Excerpt –

The Friday Checkout is a weekly column providing more insight on the news, rounding up the announcements you may have missed and sharing what’s to come.
The American Egg Board promotes eggs as an “incredible” meal component, but an acute shortage of the supermarket staple along with skyrocketing prices across the country has customers hungry for the commodity feeling, well, incredulous.
Far from a way to “stretch your grocery budget further,” as the trade organization describes the food on its website, eggs have recently grabbed headlines as shoppers scramble to find them on store shelves at any price — and often come up empty.
Egg prices rose more than 11% in December compared with the previous month and were up nearly 60% over the past year, making them a key driver of grocery inflation, the U.S. Bureau of Labor Statistics said Thursday. According to IRI, meanwhile, fresh egg inflation hit an 84.6% annual pace in December.
The Federal Reserve Bank of St. Louis laid out the issue more explicitly, reporting that the average price of a dozen large eggs in cities cracked the $4 mark in December, reaching $4.25. That’s up from $3.59 in November and $1.79 in December 2021, the bank said.

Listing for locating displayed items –
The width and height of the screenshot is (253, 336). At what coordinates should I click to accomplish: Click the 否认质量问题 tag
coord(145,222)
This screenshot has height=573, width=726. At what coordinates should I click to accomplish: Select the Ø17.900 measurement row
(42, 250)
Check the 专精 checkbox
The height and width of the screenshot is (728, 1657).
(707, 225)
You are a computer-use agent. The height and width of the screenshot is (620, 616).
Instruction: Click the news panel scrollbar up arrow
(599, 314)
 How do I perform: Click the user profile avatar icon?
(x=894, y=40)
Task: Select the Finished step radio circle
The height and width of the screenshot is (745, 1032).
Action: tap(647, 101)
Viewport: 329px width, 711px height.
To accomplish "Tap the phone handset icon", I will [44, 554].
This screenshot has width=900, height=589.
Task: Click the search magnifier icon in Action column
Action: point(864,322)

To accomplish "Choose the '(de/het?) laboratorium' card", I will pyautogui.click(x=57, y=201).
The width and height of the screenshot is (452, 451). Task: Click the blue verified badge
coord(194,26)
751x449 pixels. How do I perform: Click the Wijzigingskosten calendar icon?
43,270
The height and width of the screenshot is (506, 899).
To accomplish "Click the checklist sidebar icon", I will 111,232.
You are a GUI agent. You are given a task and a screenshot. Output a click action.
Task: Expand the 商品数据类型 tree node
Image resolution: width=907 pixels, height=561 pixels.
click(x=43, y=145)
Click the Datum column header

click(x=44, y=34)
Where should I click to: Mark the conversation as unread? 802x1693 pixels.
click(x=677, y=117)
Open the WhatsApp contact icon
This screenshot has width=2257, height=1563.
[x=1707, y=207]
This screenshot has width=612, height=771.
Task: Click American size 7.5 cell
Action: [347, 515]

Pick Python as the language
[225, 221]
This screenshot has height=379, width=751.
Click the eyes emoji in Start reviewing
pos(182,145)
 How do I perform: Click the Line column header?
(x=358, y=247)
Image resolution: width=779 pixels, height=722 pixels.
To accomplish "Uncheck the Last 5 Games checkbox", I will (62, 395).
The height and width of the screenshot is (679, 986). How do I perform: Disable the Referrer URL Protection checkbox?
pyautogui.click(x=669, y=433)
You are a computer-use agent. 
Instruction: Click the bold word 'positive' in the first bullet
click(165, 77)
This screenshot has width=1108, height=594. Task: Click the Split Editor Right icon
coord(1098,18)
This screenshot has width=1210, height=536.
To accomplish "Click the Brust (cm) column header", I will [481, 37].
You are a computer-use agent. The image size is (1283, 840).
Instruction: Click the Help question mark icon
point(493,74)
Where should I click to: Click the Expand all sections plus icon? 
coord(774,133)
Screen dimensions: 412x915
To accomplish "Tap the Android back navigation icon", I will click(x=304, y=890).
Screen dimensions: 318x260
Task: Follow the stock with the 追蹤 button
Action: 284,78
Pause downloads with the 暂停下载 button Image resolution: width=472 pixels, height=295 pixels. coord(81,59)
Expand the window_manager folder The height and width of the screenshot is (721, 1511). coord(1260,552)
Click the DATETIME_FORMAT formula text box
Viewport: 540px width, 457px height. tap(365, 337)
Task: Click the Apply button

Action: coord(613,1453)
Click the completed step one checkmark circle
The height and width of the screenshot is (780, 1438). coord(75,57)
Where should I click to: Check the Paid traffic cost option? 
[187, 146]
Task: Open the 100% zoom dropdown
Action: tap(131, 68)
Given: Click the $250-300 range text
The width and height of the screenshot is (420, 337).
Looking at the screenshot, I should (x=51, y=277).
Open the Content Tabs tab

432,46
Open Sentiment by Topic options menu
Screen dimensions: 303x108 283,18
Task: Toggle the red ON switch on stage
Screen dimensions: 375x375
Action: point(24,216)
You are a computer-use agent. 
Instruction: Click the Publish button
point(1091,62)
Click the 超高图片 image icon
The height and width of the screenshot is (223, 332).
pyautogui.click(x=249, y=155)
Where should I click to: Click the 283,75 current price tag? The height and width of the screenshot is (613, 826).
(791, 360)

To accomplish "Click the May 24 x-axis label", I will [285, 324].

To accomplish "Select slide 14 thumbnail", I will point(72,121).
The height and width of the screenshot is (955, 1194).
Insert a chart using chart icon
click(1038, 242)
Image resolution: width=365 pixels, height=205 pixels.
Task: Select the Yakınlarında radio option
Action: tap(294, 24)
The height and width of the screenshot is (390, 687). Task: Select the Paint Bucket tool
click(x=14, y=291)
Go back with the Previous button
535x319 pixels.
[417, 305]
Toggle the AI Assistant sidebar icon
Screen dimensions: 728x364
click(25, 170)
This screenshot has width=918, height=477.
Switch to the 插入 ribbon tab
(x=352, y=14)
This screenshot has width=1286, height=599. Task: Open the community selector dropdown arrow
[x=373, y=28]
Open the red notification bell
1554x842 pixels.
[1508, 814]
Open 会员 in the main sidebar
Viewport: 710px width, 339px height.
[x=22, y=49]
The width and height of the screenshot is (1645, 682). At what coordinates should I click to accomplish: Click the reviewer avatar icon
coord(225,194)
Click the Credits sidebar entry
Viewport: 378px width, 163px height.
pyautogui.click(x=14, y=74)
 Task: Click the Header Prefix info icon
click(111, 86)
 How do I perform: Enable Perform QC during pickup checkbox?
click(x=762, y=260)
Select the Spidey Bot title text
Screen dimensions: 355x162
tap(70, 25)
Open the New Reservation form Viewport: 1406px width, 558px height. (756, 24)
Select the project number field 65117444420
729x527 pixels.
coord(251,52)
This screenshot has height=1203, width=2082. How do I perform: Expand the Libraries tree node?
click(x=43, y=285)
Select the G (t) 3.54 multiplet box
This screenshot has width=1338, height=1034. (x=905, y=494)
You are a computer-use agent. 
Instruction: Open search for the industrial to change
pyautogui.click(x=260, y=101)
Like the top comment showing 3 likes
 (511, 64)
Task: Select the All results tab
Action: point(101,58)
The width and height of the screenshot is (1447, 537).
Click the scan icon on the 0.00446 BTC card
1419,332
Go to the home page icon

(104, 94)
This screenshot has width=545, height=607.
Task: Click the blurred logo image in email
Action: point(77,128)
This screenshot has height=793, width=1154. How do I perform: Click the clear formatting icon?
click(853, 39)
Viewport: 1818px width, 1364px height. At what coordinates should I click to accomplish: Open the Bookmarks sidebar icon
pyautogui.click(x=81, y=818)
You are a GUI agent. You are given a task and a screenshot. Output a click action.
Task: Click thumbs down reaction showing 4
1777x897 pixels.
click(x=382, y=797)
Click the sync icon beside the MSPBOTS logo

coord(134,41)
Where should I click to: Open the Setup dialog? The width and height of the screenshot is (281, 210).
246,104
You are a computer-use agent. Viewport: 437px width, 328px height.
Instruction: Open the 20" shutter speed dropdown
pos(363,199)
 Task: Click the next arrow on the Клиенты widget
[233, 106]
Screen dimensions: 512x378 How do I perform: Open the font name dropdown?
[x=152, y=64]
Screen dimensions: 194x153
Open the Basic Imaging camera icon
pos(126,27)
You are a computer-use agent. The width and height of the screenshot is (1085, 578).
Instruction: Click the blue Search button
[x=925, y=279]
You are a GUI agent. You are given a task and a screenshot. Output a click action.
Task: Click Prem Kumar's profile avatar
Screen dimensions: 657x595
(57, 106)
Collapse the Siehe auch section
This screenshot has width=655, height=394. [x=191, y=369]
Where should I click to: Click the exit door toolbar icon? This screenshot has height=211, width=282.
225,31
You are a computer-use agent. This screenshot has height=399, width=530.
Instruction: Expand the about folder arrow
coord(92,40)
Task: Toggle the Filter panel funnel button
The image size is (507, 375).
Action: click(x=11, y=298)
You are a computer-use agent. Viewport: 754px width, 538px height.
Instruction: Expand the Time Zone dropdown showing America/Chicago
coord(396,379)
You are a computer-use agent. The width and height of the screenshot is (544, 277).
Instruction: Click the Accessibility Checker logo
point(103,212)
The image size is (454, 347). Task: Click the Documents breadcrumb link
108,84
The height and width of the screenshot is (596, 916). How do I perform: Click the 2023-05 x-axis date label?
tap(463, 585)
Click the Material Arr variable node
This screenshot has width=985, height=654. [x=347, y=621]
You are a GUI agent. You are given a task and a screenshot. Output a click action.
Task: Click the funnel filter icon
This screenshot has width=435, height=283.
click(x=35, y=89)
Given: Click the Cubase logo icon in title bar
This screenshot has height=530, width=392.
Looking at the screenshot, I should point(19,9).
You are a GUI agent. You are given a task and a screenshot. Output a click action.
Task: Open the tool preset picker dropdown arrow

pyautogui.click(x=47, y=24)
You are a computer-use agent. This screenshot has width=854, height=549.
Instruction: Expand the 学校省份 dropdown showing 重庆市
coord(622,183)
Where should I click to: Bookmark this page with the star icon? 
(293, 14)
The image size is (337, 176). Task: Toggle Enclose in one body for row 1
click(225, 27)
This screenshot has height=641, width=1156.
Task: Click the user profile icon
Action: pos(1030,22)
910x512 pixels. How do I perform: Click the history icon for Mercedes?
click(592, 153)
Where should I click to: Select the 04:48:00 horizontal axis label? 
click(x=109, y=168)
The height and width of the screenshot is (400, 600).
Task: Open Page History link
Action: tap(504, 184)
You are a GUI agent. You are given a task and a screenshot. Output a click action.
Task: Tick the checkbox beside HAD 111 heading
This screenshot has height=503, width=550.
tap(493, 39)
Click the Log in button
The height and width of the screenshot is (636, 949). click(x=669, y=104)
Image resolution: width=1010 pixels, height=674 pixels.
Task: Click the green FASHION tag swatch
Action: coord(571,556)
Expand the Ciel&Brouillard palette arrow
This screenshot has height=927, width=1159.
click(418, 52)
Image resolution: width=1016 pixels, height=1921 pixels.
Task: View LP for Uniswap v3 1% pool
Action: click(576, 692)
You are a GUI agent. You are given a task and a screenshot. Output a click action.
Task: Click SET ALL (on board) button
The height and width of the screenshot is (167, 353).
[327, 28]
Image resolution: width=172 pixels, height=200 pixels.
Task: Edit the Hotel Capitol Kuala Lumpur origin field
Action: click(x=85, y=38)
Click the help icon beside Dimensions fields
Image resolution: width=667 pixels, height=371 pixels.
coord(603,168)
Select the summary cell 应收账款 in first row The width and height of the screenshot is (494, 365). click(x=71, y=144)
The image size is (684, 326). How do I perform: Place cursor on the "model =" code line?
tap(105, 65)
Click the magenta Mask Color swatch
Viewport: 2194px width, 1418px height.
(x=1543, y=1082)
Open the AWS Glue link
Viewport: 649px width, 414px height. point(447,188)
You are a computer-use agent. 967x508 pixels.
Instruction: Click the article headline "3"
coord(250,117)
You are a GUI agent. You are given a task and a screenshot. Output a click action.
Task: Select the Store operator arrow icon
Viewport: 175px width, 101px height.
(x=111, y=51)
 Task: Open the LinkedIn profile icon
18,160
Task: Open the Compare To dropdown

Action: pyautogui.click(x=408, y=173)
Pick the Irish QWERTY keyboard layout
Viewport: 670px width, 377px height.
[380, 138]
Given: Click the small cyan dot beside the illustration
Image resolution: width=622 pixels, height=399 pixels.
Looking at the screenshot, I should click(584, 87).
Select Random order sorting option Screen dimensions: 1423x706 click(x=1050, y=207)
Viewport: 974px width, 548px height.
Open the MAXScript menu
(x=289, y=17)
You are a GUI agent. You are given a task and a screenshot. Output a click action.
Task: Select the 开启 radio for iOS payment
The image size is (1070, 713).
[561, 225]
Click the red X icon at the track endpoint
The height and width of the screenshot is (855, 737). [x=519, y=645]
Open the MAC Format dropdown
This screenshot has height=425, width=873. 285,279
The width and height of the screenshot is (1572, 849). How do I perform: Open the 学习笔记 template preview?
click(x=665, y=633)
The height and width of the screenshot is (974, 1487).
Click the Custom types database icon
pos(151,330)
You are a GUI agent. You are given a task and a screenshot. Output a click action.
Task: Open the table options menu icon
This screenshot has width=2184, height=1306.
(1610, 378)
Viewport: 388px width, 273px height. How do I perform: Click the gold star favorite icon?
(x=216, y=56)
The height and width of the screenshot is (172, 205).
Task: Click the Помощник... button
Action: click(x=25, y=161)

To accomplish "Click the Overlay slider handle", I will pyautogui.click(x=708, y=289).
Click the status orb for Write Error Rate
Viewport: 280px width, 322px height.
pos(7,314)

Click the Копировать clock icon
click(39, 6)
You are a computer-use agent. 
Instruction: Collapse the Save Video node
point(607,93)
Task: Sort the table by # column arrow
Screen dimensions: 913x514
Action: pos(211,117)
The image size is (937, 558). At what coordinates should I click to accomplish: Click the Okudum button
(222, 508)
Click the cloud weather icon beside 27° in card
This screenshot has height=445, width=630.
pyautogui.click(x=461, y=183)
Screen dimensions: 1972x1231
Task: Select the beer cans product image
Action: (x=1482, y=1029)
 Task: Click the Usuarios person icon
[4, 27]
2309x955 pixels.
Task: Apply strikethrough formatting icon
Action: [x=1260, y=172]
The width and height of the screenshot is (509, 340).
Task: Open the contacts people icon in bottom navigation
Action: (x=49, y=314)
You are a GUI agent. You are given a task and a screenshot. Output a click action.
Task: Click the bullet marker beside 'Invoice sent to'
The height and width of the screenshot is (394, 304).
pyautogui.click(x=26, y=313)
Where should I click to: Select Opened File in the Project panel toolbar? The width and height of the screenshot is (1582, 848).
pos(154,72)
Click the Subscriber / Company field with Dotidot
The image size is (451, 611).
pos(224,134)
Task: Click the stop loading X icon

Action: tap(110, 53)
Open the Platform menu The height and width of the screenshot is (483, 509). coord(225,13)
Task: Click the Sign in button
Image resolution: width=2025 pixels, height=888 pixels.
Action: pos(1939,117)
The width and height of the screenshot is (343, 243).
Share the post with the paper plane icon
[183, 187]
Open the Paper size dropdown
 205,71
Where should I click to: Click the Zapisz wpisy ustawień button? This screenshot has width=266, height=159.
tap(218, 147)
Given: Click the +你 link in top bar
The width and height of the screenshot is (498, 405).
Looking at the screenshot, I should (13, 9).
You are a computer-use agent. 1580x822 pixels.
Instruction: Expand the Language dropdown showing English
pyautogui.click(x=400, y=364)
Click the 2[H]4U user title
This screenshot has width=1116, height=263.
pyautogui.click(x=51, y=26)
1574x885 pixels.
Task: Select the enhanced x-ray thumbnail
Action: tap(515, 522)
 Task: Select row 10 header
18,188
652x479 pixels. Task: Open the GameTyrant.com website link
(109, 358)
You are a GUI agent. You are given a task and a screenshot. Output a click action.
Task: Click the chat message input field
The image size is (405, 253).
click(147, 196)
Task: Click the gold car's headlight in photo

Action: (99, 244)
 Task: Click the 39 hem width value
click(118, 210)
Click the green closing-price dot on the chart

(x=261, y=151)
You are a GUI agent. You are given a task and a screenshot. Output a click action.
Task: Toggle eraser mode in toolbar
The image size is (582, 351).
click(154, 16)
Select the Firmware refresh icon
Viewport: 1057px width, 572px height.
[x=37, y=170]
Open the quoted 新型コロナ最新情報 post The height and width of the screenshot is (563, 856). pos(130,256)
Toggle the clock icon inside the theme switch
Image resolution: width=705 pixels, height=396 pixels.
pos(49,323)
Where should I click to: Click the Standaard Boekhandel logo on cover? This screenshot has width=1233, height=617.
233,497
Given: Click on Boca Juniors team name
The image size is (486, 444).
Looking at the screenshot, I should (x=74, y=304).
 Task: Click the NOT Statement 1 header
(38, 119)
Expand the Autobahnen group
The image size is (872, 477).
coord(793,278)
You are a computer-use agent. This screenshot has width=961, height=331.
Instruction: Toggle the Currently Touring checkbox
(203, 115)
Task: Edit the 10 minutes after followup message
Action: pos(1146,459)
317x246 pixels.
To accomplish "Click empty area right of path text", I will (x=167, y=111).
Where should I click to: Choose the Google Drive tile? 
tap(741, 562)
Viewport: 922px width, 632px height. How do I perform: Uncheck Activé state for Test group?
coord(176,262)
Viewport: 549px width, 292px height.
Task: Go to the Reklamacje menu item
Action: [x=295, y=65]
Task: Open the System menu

What the task asks –
Please repeat the egg-price column above word for word, starting with "Far from a way" and going on through "the bank said.".

Output for this task –
Far from a way to “stretch your grocery budget further,” as the trade organization describes the food on its website, eggs have recently grabbed headlines as shoppers scramble to find them on store shelves at any price — and often come up empty.
Egg prices rose more than 11% in December compared with the previous month and were up nearly 60% over the past year, making them a key driver of grocery inflation, the U.S. Bureau of Labor Statistics said Thursday. According to IRI, meanwhile, fresh egg inflation hit an 84.6% annual pace in December.
The Federal Reserve Bank of St. Louis laid out the issue more explicitly, reporting that the average price of a dozen large eggs in cities cracked the $4 mark in December, reaching $4.25. That’s up from $3.59 in November and $1.79 in December 2021, the bank said.